Con dos asistencias de Neymar Jr., Santos venció este jueves por 2-1 a Macará en el estadio Vila Belmiro, en el partido de ida por los octavos de final de la Copa Sudamericana.
El inicio fue difícil para el equipo paulista. El equipo dirigido por Cuca entró desconectado al terreno de juego y con serias dificultades para tomar el control de las acciones.
El mediocampo del Santos tardó en conectar la defensa con el ataque, situación que el cuadro ecuatoriano supo aprovechar y dio el primer golpe de la noche.
Mateo Viera recibió de espaldas, giró y sacó un centro preciso para que el atacante uruguayo Franco Posse, la gran figura de la visita, se anticipara y empujara el balón al fondo de la red.
Con la desventaja, Santos sufrió durante toda la etapa inicial. No solo por el fútbol, sino por la mala fortuna.
Gabriel Menino y Gabriel Bontempo cayeron al césped con molestias y tuvieron que abandonar el campo prematuramente, lo que obligó a Cuca a quemar cambios. En sus lugares entraron Davizinho y Benjamín Rollheiser, respectivamente.
Se encendieron las alarmas por Neymar Jr.
Neymar encendió las alarmas al salir del campo por un fuerte dolor en el tobillo derecho y dejó a su equipo con diez hombres mientras era atendido en el banquillo.
El astro, que volvió al césped luciendo un par de botines nuevos, se mostró incómodo minutos después, pero con el transcurso del partido no volvió a manifestar dolor.

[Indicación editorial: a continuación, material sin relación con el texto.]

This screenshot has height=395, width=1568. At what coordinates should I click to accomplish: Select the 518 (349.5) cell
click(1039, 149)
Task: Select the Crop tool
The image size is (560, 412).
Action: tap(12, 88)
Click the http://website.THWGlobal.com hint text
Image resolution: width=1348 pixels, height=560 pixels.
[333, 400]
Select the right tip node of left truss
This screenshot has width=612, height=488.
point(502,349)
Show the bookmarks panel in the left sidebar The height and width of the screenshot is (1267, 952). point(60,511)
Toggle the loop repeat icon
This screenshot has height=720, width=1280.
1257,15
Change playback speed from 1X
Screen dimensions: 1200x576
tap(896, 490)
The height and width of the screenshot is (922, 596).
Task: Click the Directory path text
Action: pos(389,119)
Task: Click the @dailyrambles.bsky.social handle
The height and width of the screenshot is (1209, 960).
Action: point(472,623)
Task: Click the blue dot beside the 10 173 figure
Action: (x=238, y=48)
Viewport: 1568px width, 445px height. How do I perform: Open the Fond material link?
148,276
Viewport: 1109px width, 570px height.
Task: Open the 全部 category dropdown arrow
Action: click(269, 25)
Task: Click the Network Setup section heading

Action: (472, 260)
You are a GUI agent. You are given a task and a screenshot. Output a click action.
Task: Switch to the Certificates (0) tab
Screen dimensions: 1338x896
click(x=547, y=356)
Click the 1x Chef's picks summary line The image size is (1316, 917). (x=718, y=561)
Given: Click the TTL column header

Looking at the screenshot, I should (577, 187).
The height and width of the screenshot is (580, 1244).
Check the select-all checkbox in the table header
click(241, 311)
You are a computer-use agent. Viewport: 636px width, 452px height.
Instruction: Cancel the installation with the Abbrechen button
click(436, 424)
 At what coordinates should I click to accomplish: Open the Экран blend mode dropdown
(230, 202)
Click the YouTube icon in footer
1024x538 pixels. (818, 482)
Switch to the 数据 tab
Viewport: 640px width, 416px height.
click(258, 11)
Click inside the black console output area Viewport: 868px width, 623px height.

En esa primera mitad accidentada, 'Gabigol' también requirió atención médica, se mostró errático y dejó pasar un par de ocasiones claras de gol.
Cuando el primer tiempo agonizaba, a los 43 minutos, la dupla protagonista se encendió: Neymar frotó la lámpara y, de primera, filtró un pase hacia el área. Allí estaba Barbosa, que definió al primer toque y consiguió el empate con el que ambos equipos se fueron al descanso.
Santos salió a jugar la segunda mitad con otra actitud. Cerca del inicio, 'Gabigol' protagonizó dos conexiones con Neymar que acabaron con el balón al fondo de la red, pero ambas jugadas fueron invalidadas.
Sin embargo, a los 75 minutos, llegó la redención. Neymar cobró un tiro de esquina venenoso al corazón del área, y allí apareció Willian Arão, el mismo que había quedado señalado en el gol tempranero de Macará, para mandar el balón hacia la portería.
El esférico traspasó la línea de cal y el árbitro validó la anotación.
Esta trabajada victoria dejó al Santos con una escueta ventaja, por lo que el boleto a cuartos se definirá el próximo jueves en los 2.580 metros de altitud de la ciudad de Ambato.